Getting other benefits could affect your wage loss benefit amount. To learn more about this, contact the Agency, or use the Guide to Legal Help to find lawyers in your area who could help you.
A worker’s benefit amount could change based on the number of dependents they have. A dependent of a worker is someone who is related to the worker, and who receives at least half of their financial support from the worker. A child of a worker who is younger than 16 is presumed to be a dependent of that worker. However, spouses, parents, and siblings can also be considered dependents. It may be harder to show someone is a dependent if a person is not a child under 16. People who have those relationships may want to speak with a lawyer for help. Use the Guide to Legal Help to find lawyers in your area who could help.
If a worker dies from their injury or illness, their dependents are entitled to at least 50% of the SAWW. A dependent must show that the work performed by their family member was the “proximate cause” of the death. The Michigan Supreme Court has said the proximate cause is “the one most immediate, efficient, and direct cause” of death.
Your responsibilities for getting workers’ comp begin by promptly reporting your injury or illness to your employer.

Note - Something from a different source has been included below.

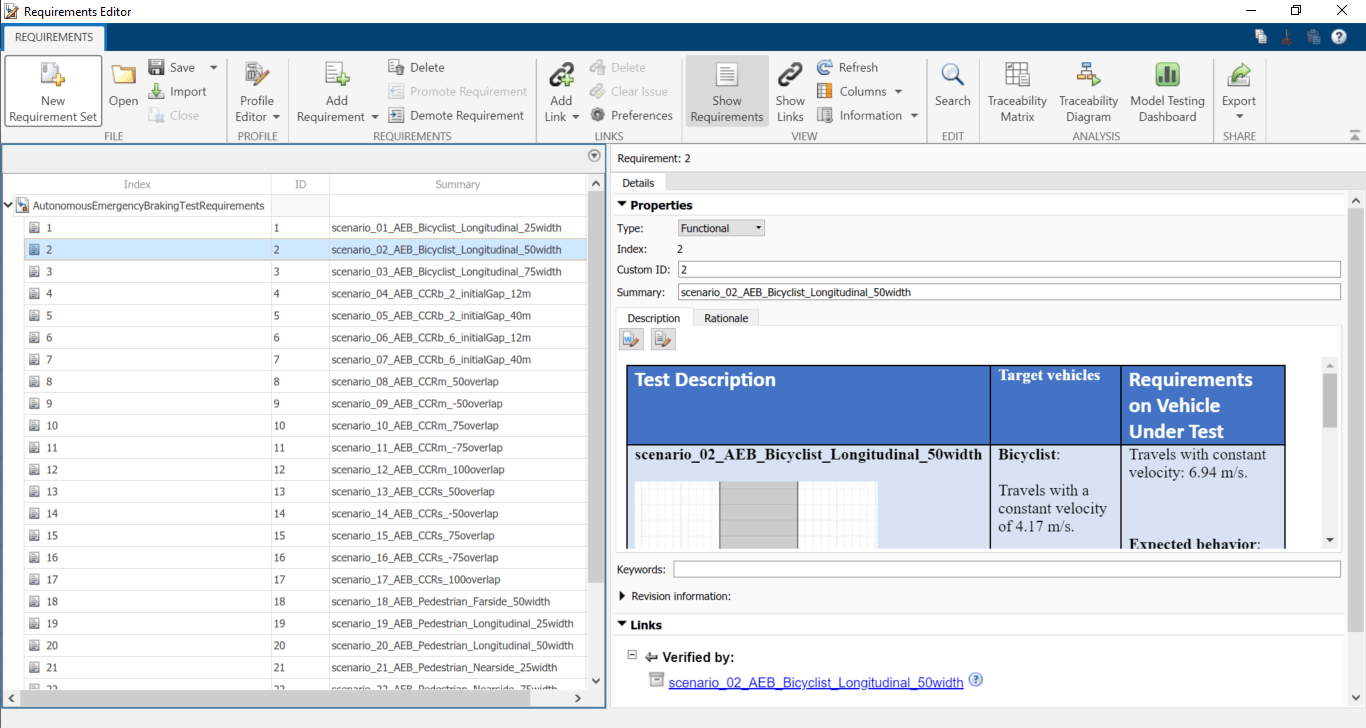Collapse the Verified by link group

click(632, 656)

Once you are getting benefits, you must let your employer or their insurance company know if you are getting income from work. You cannot get workers’ comp if you are working and earning the same amount or more than you did before you were injured. The two exceptions to this are if your disability is total and permanent or if you lost a body part as a result of the injury (specific loss).
To continue getting your benefits, you must do all of these:
- Look for jobs that you are able to do with your injury or disability
- Agree to reasonable medical exams if your employer or their insurance company requires them
- Continue rehab that will help you return to work
- Accept employment offers if you are physically able to do the work
Many benefit claims are undisputed. However, when there is a dispute, the Workers’ Compensation Board of Magistrates hears them. In most cases, neither the worker nor employer can take a workers' comp issue directly to court.

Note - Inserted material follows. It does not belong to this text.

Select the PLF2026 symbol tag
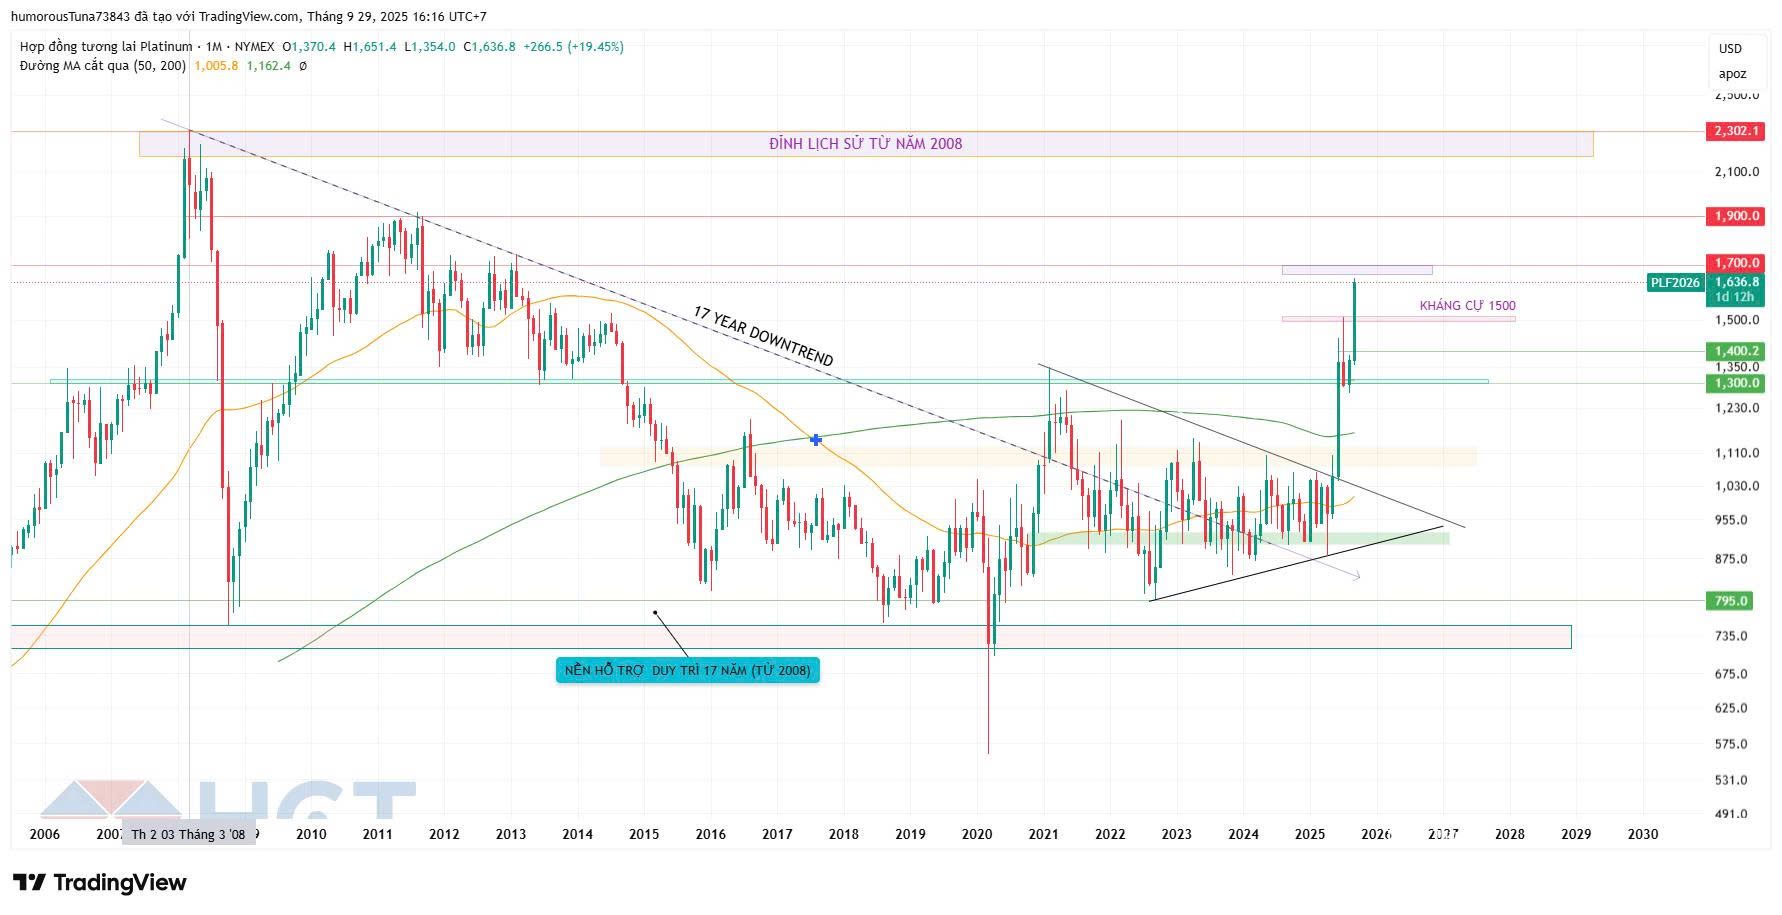Viewport: 1782px width, 915px height. 1674,283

If your claim is disputed by your employer or their insurance company, you will need to file form WC-104A, Application for Mediation or Hearing with the Agency. Depending on the facts of your case, the Agency will schedule your case for a mediation or a magistrate hearing.
The Agency will schedule your case for mediation if any of these are true:
- Your employer does not have workers’ comp insurance;
- Your claim is only for vocational rehabilitation services or only for medical benefits;
- You do not have a lawyer;
- The Agency believes the dispute could be resolved by mediation.
If none of those situations apply to your case, the Agency will schedule your claim for a hearing in front of a magistrate. If your case starts with mediation but is not resolved, the Agency will schedule it for a hearing in front of a magistrate.